Generic Product Development
Generic pharmaceutical products are the pharmaceutical and therapeutic equivalents of the brand product. Accordingly, generic products provide a safe, effective and cost-efficient alternative to users of these reference brand.
Generic product development is generally less time-consuming and complex than the new chemical entity development process. It usually does not require new preclinical and clinical studies, because it relies on the studies establishing safety and efficacy conducted for the referenced innovator product, often called the Reference Listed Drug or RLD. It may require one or more bioequivalence studies to show that the generic drug is bioequivalent to the previously approved reference listed brand drug (RLD). On occasions a bioequivalence study waiver (“biowaiver”) may be granted. The RLD is a product that has been previously approved through the respective regulatory agency such as the Food and Drug Administration (FDA) in the Unites States, the Therapeutic Goods Administration (TGA) in Australia or the European Medicines Agency (EMA). Acrux’s major focus is the FDA approval of its generic product. The FDA application to market a generic drug is called an Abbreviated New Drug Application (ANDA) and once approved, the product is listed in the FDA’s publication popularly known as the Orange Book.

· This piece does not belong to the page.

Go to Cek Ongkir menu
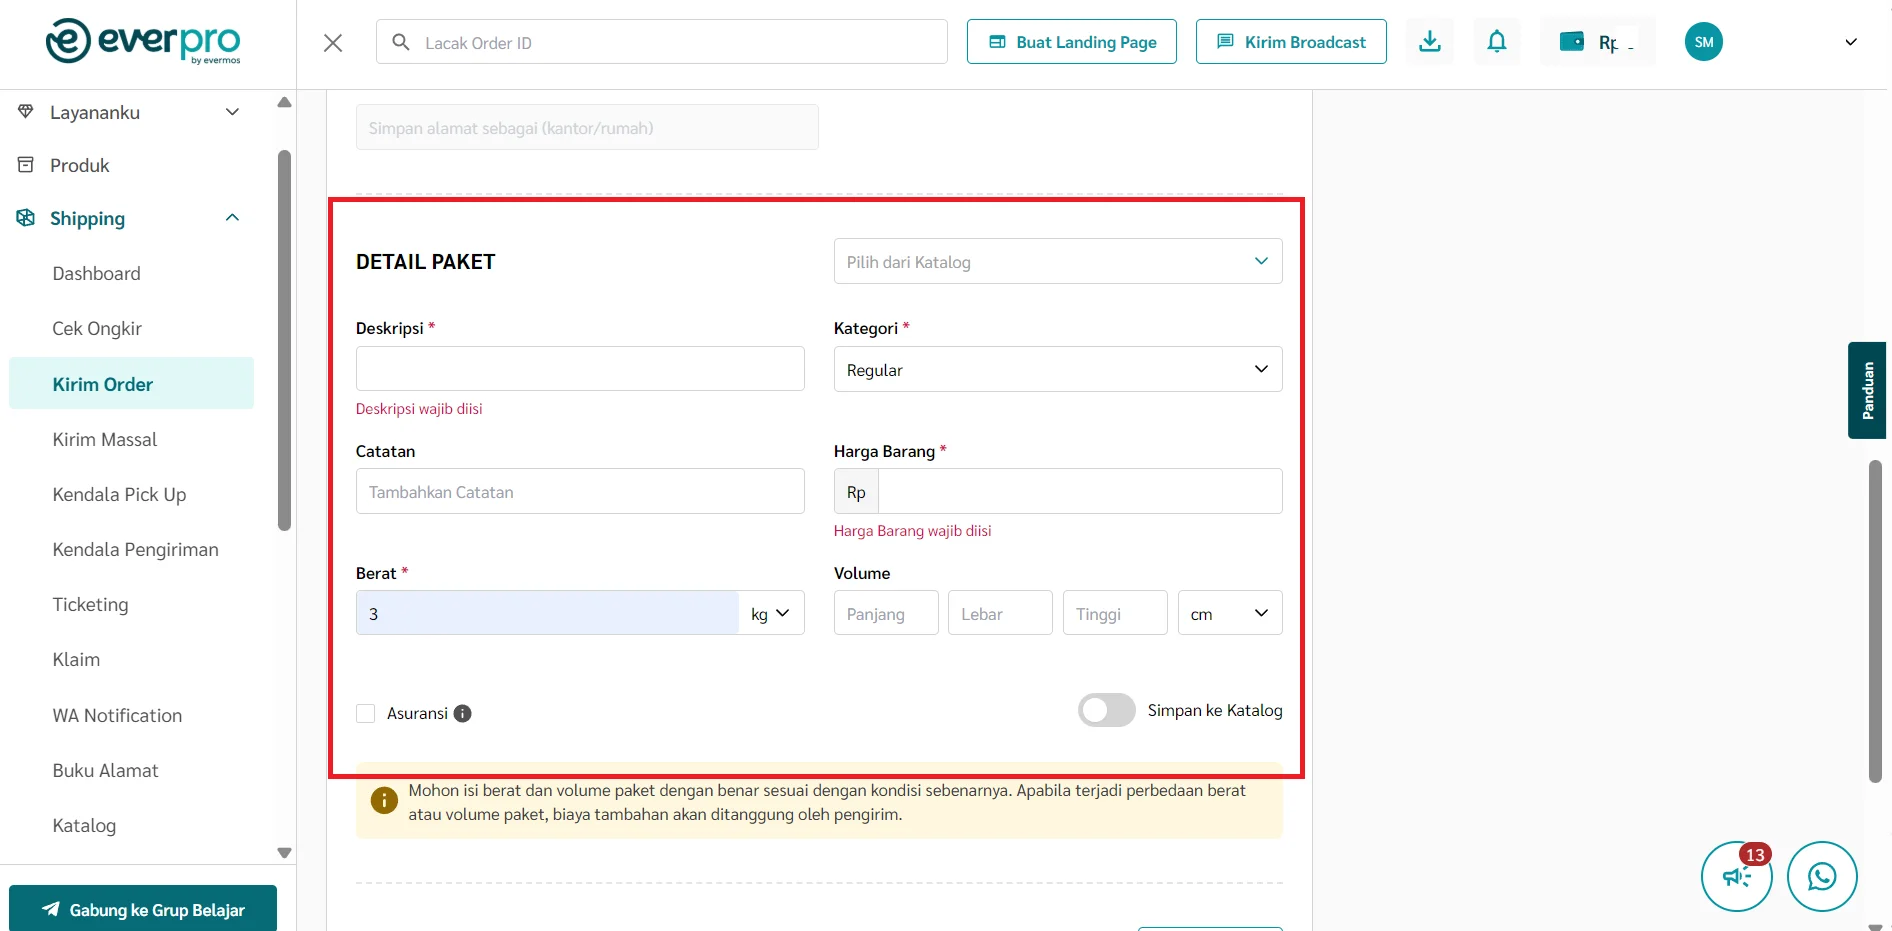 click(97, 329)
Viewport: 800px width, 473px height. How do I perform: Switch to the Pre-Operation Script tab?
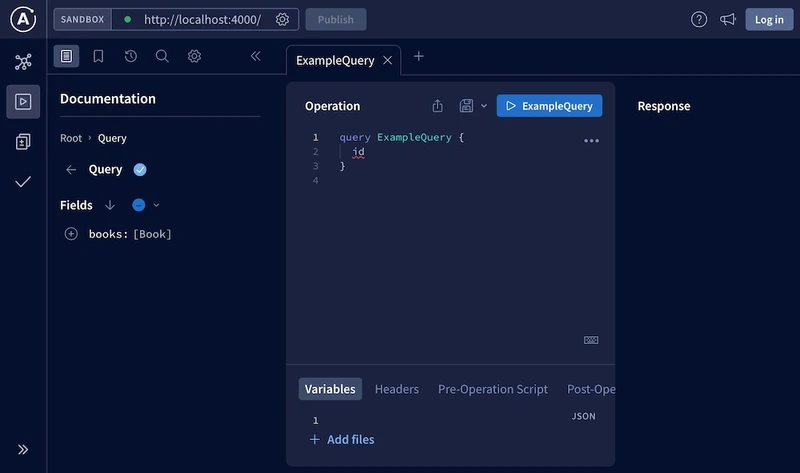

Generic products are generally introduced to the marketplace at the expiration of patent protection for the brand product, or at the end of a period of non-patent market exclusivity. However, in the United States, if an ANDA applicant files an ANDA containing a certification of invalidity, non-infringement or unenforceability related to a patent listed in the FDA Orange Book with respect to a reference drug product, the applicant may be able to market the generic equivalent prior to the expiration of patent protection for the brand product. Such patent certification is commonly referred to as a Paragraph IV certification. If the holder of the RLD sues, claiming infringement within 45 days of notification by the applicant, the FDA may not approve the ANDA application until the earlier of the rendering of a court decision favourable to the ANDA applicant or the expiration of 30 months. An ANDA applicant that is first to file a Paragraph IV certification is eligible for a period of generic marketing exclusivity. This exclusivity, which under certain circumstances may be required to be shared with other ANDA sponsors that have made Paragraph IV certifications, lasts for 180 days, during which the FDA’s cannot grant final approval to other ANDA applications for a generic equivalent to the same reference drug.